The structural unit derived from (meth)acrylate or (meth)acrylic acid may be included in the (meth)acryl-based binder in an amount ranging from about 0 mol % to about 70 mol %, for example, 0, 1, 2, 3, 4, 5, 6, 7, 8, 9, 10, 11, 12, 13, 14, 15, 16, 17, 18, 19, 20, 21, 22, 23, 24, 25, 26, 27, 28, 29, 30, 31, 32, 33, 34, 35, 36, 37, 38, 39, 40, 41, 42, 43, 44, 45, 46, 47, 48, 49, 50, 51, 52, 53, 54, 55, 56, 57, 58, 59, 60, 61, 62, 63, 64, 65, 66, 67, 68, 69, 70 mol %, from 10 mol % to 70 mol %, from 10 mol % to 60 mol %, from 2 mol % to 60 mol %, from 10 mol % to 50 mol %, from 30 mol % to 60 mol %, from 10 mol % to 40 mol %, or from 40 mol % to 55 mol %. When the structural unit derived from (meth)acrylate or (meth)acrylic acid is included in the above range, a separator including the (meth)acryl-based binder can exhibit desired or improved bonding strength, heat resistance, air permeability, and oxidation resistance.

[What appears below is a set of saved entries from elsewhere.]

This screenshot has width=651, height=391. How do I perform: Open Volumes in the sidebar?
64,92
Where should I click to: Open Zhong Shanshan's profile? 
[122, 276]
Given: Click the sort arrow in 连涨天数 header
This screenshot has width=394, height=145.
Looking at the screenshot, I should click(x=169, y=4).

The cyano group-containing structural unit may be included in the (meth)acryl-based binder in an amount ranging from about 0 mol % to about 85 mol %, for example, 0, 1, 2, 3, 4, 5, 6, 7, 8, 9, 10, 11, 12, 13, 14, 15, 16, 17, 18, 19, 20, 21, 22, 23, 24, 25, 26, 27, 28, 29, 30, 31, 32, 33, 34, 35, 36, 37, 38, 39, 40, 41, 42, 43, 44, 45, 46, 47, 48, 49, 50, 51, 52, 53, 54, 55, 56, 57, 58, 59, 60, 61, 62, 63, 64, 65, 66, 67, 68, 69, 70, 71, 72, 73, 74, 75, 76, 77, 78, 79, 80, 81, 82, 83, 84, 85 mol %, from 30 mol % to 85 mol %, for example, from 30 mol % to 70 mol %, for example, from 30 mol % to 60 mol %, or for example, from 35 mol % to 55 mol %. When the cyano group-containing structural unit is included within the above range, the (meth)acryl-based binder, and the separator including the (meth)acryl-based binder, can secure desired or improved oxidation resistance and exhibit desired or improved bonding strength, heat resistance, and air permeability.

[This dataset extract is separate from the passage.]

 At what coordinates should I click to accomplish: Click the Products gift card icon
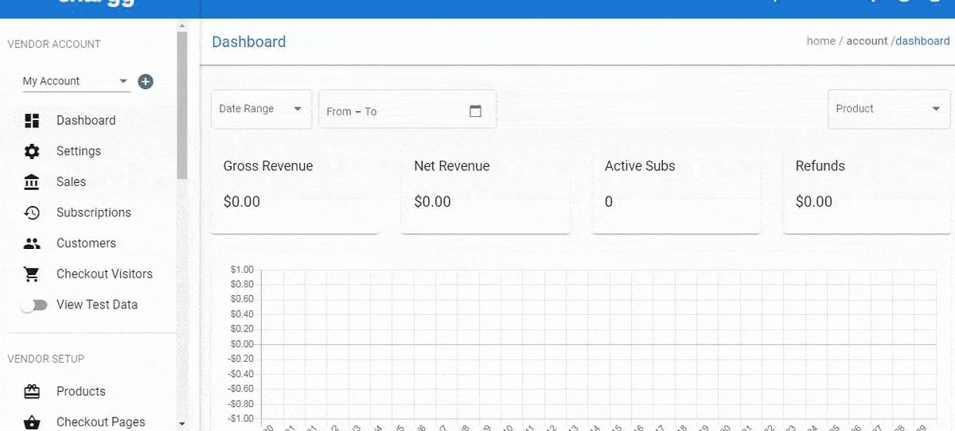(x=32, y=391)
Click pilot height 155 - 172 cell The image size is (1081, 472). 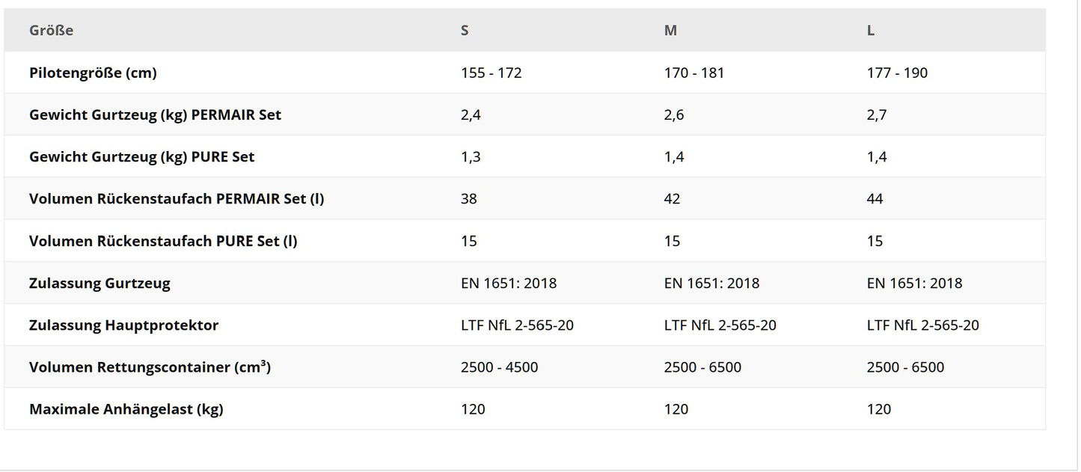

The structural unit derived from (meth)acrylamide may be included in the (meth)acryl-based binder in an amount ranging from about 0 mol % to about 95 mol %, for example, 0, 1, 2, 3, 4, 5, 6, 7, 8, 9, 10, 11, 12, 13, 14, 15, 16, 17, 18, 19, 20, 21, 22, 23, 24, 25, 26, 27, 28, 29, 30, 31, 32, 33, 34, 35, 36, 37, 38, 39, 40, 41, 42, 43, 44, 45, 46, 47, 48, 49, 50, 51, 52, 53, 54, 55, 56, 57, 58, 59, 60, 61, 62, 63, 64, 65, 66, 67, 68, 69, 70, 71, 72, 73, 74, 75, 76, 77, 78, 79, 80, 81, 82, 83, 84, 85, 86, 87, 88, 89, 90, 91, 92, 93, 94, 95 mol %, from 40 mol % to 85 mol %, for example, from 50 mol % to 85 mol %, from 55 mol % to 95 mol %, from 60 mol % to 85 mol %, from 75 mol % to 95 mol %, or from 80 mol % to 95 mol %. When the structural unit is included within the above range, the (meth)acryl-based binder, and the separator including the (meth)acryl-based binder, can secure desired or improved oxidation resistance and exhibit desired or improved bonding strength, heat resistance, and air permeability.

According to one example embodiment, the (meth)acryl-based binder may have a sulfonate group-containing structural unit, a structural unit derived from (meth)acrylate or (meth)acrylic acid, and a cyano group-containing structural unit (referred to as a first binder). In one example, the total amount of the sulfonate group-containing structural unit, the structural unit derived from (meth)acrylate or (meth)acrylic acid, and the cyano group-containing structural unit may be about 95 mol % or more, for example, range from 95 mol % to 100 mol %, or 100 mol % among 100 mol % of the (meth)acryl-based binder.

According to another example embodiment, the (meth)acryl-based binder may have a sulfonate group-containing structural unit and a structural unit derived from (meth)acrylamide (referred to as a second binder). In one example, the total amount of the sulfonate group-containing structural unit and the structural unit derived from (meth)acrylamide may be about 95 mol % or more, for example, range from 95 mol % to 100 mol %, or 100 mol % among 100 mol % of the (meth)acryl-based binder.